LncRNA Fendrr plays an important role in cardiac development, but its role in myocardial ischaemia-reperfusion (I/R) injury remains unclear. P53 has been shown to be an important regulator of apoptosis and is involved in myocardial I/R-induced apoptosis. This study aims at investigating whether Fendrr affects hypoxia/reoxygenation (H/R)-induced cardiomyocyte apoptosis through p53. The left anterior descending coronary artery of the rat was ligated for 30min and then reperfusion for 120min by releasing the suture. Neonatal rat ventricular myocytes (NRVM) and rat cardiac cell line H9c2 were cultured for 6h in hypoxia (95% N2 and 5% CO2 ), followed by reoxygenation (95% air and 5% CO2 ) for 6h. Transfection were performed in cells. Apoptosis was detected by flow cytometry. Moreover, RNA pull-down, RNA immunoprecipitation, ubiquitination assay, GST pull-down assay and co-immunoprecipitation were used to detect the regulation of Fendrr on p53 protein. Fendrr was decreased in I/R-induced myocardium and H/R-induced cardiomyocyte, and overexpression of Fendrr inhibited H/R-induced NRVM or H9c2 cells apoptosis.

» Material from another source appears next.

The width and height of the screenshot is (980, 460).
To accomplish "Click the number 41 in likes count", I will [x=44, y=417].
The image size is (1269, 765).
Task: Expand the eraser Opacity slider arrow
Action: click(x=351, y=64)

Further research found that the 1381-2100 nt of Fendrr bound to p53 protein and Fendrr promoted t direct binding of p53 to Cop1. The inhibition of Fendrr reduced the binding of E3 ubiquitin-protein ligase constitutive photomorphogenesis protein 1 (COP1) to p53 and reduced the ubiquitination of p53. Furthermore, the inhibition of Fendrr on H/R-induced NRVM or H9c2 cells apoptosis could be reversed by overexpression of p53. Fendrr can inhibit H/R-induced cardiomyocyte apoptosis, which is partly through promoting the ubiquitination and degradation of p53 by increasing the binding of Cop1 and p53.